ADDENDUM 30-3-2017
An important clarification: None of the derivations below guarantees that "$\mu$" is the "true value" we are attempting to estimate. What we only show is that if $\theta_n$ converges in $L^2$ to some constant, then this constant is also its probability limit.
Whether the probability limit of the estimator is the true value, and so whether the estimator is consistent, is not proven here. So the whole derivation below presupposes that $\mu$ is, after all, the "true value".
$\newcommand{\E}{\mathbb{E}}$
Assume that we don't know whether $\mu$ is the mean, or the probability limit etc, of our estimator $\theta_n$.
We can write
$$\E[(\theta_n-\mu)^2] = \mu^2 - 2\E(\theta_n)\mu + \E(\theta_n^2)$$
which we can view as a quadratic polynomial in $\mu$. To obtain convergence in $L^2$ we need this quadratic to not be bounded away from zero, as a necessary condition. Being a quadratic, we can easily examine its roots.
Its discriminant is $$\Delta_{\mu} = 4[\E(\theta_n)]^2 - 4\E(\theta_n^2) = -4\text{Var}(\theta_n)$$
We want the discriminant to be greater or equal than zero, otherwise the polynomial won't have real roots.
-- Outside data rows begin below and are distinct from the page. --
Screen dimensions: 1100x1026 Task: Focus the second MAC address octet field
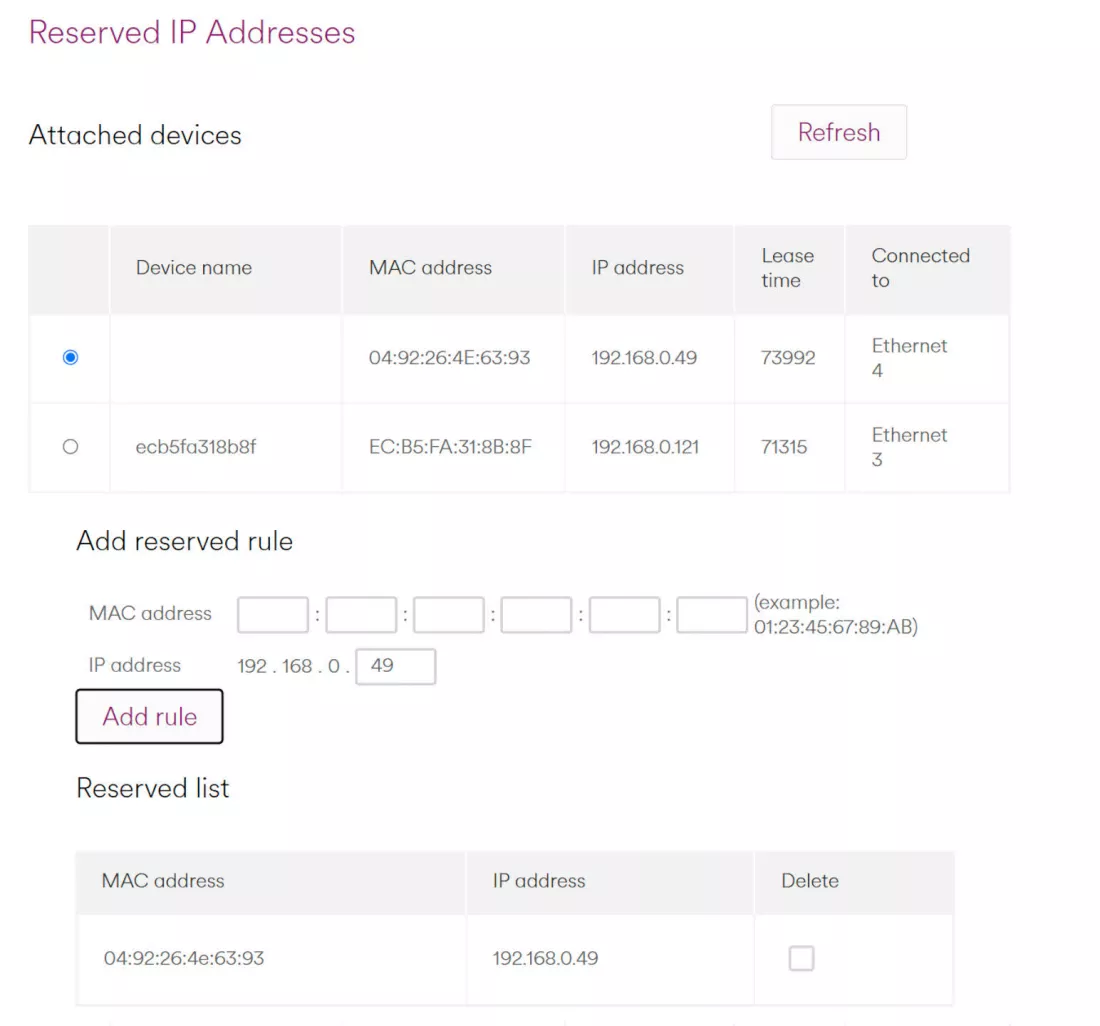point(361,615)

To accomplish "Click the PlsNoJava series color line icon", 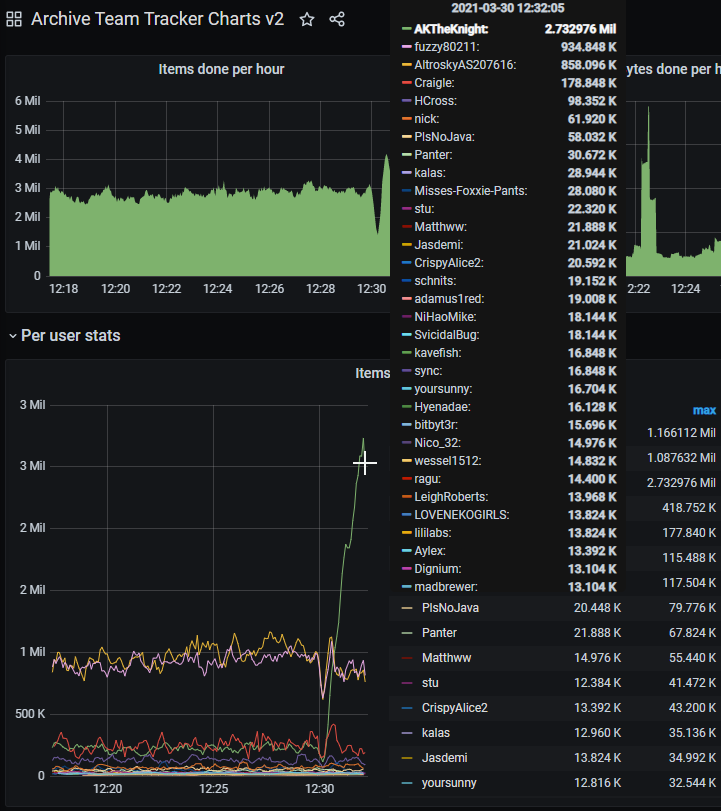I will [406, 608].
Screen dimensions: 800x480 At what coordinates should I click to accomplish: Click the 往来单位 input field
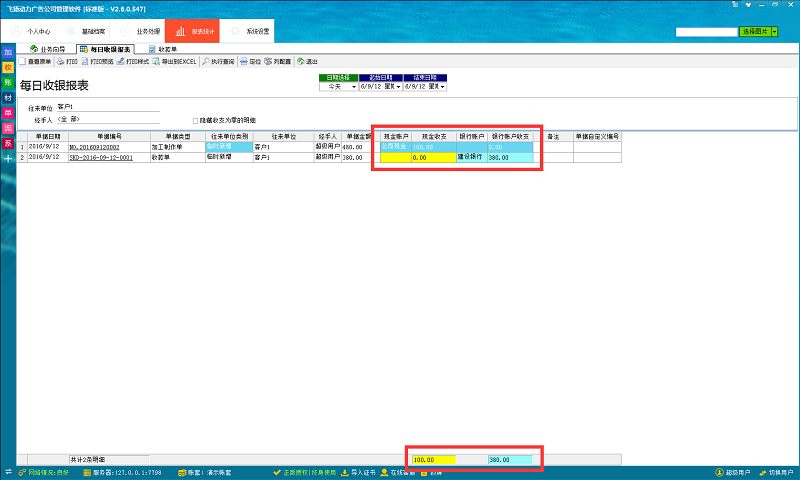108,106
Since the variance is non-negative, we need at least asymptotically for $\text{Var}(\theta_n) \to 0$. Given this we then have asymptotically the double root
$$\mu = \lim \E(\theta_n)$$
So if $\E[(\theta_n-\mu)^2] \to 0$, it means that $\text{Var}(\theta_n) \to 0$ and $\lim \E(\theta_n) = \mu$.
These are sufficient conditions for consistency (sufficient but not necessary though, either because the variance may not even exist, or because of situations like this one). [And again, they are sufficient for consistency if we assume from the start that $\mu$ is the true value we are trying to estimate.]
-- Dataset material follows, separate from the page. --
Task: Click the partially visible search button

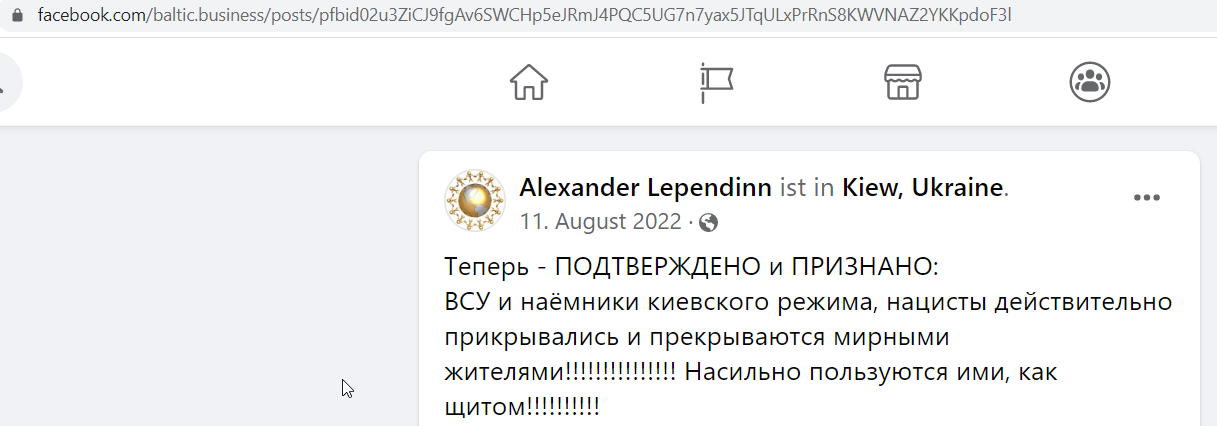Action: coord(8,82)
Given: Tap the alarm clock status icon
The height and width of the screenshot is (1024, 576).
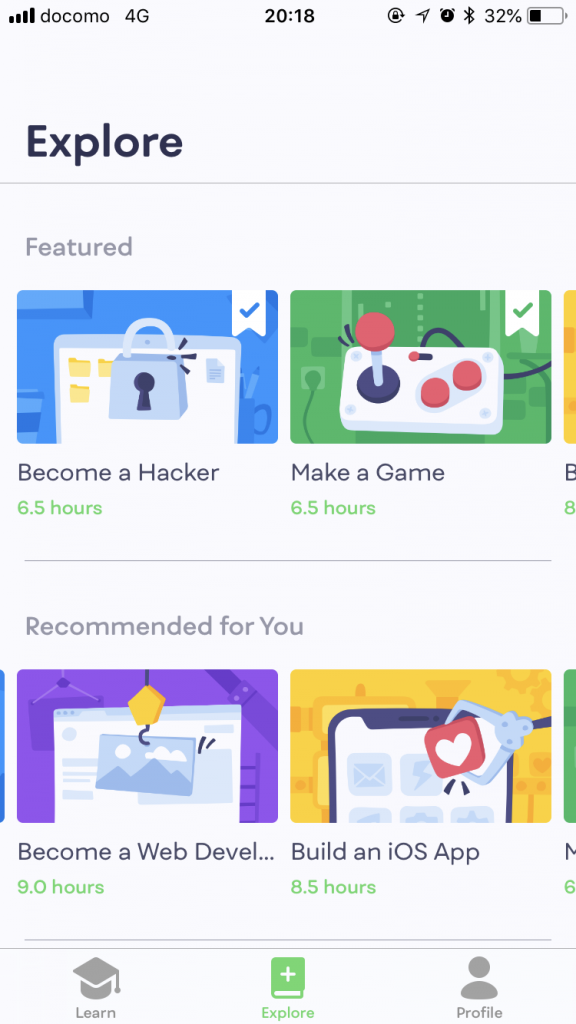Looking at the screenshot, I should 447,16.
And why these conditions should be sufficient for consistency? What do they have to do with the probability statement
$$\Pr(|\theta_n -\mu| > \varepsilon) \to 0$$
Well, as another answer mentioned, this probability is tied to the variance of the distribution by Chebyshev's Inequality, so if $\mu$ is the asymptotic expected value of $\theta_n$ then
$$\Pr(|\theta_n -\mu| > \varepsilon) \leq \frac{\text{Var}(\theta_n)}{\varepsilon^2} $$
So if $\lim \E(\theta_n) = \mu$ Chebyshev's Inequality is applicable, and then if $\text{Var}(\theta_n) \to 0$, the probability goes to zero.
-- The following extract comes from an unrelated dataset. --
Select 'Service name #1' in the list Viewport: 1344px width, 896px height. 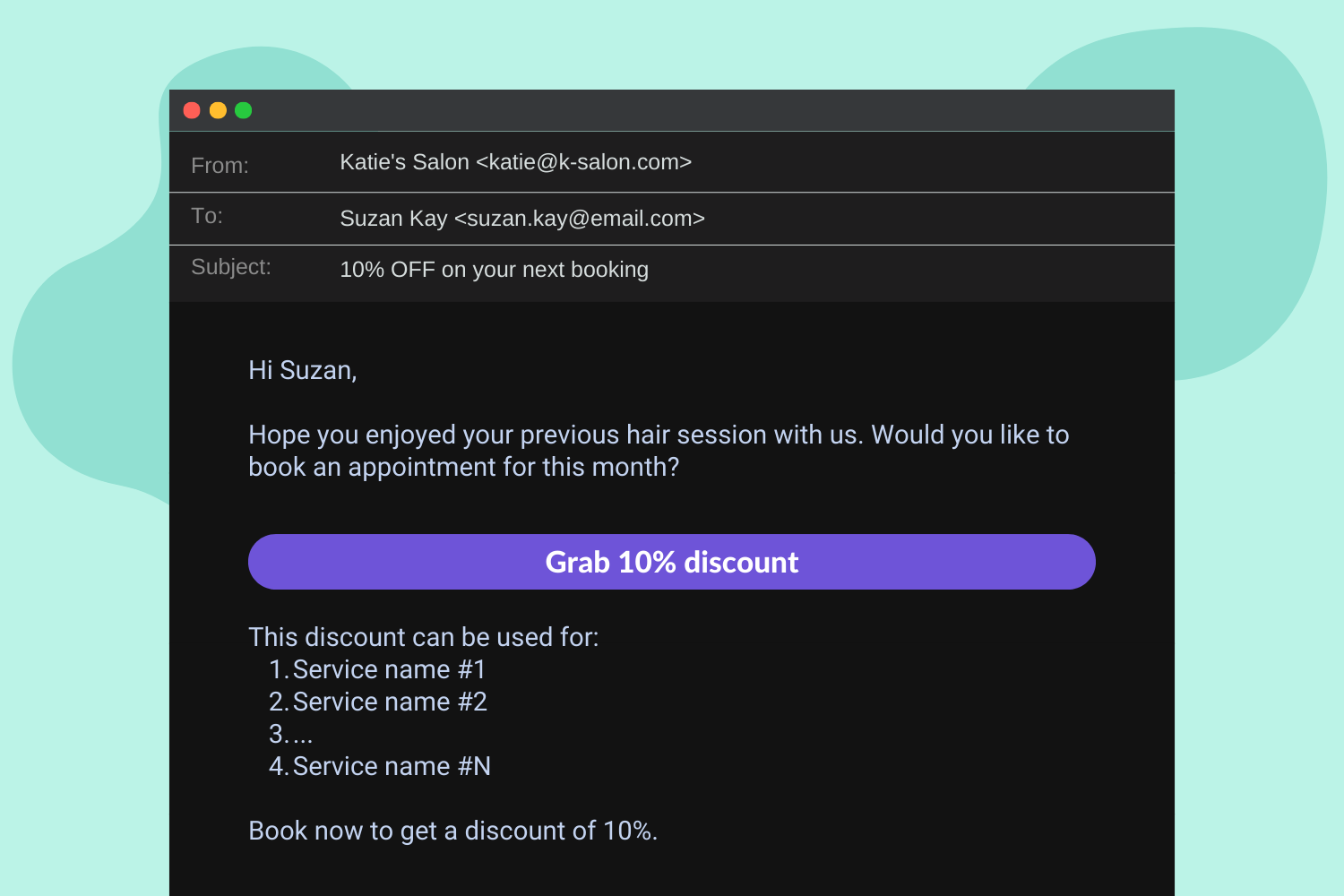[x=389, y=669]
And so intuition for $L^2$-convergence being sufficient for consistency, is in my view shifted to whether we understand intuitively Chebyshev's Inequality...
...because here too, the intellectual objection of the OP appears too: a not-squared difference appears bounded by a squared difference, but which "for small deviations" (smaller than unity) "is smaller". Well, the "intervening" operators (Probability, Expected Value) have a lot to do with it, since ($I\{\}$ being the indicator function),
$$\Pr(|\theta_n -\mu| > \varepsilon) =\E\left(I\{|\theta_n -\mu| > \varepsilon\}\right) $$
$$= \E\left(I\left \{\frac{(\theta_n -\mu)^2}{\varepsilon^2} >1 \right\}\right) \leq \E\left(\frac{(\theta_n -\mu)^2}{\varepsilon^2} \right)$$
...and this last inequality holds because
$$I\left \{\frac{(\theta_n -\mu)^2}{\varepsilon^2} >1 \right\} \leq \frac{(\theta_n -\mu)^2}{\varepsilon^2} $$
and it is when I saw the above and realized why this last inequality holds, that I gain some intuition on Chebyshev's Inequality.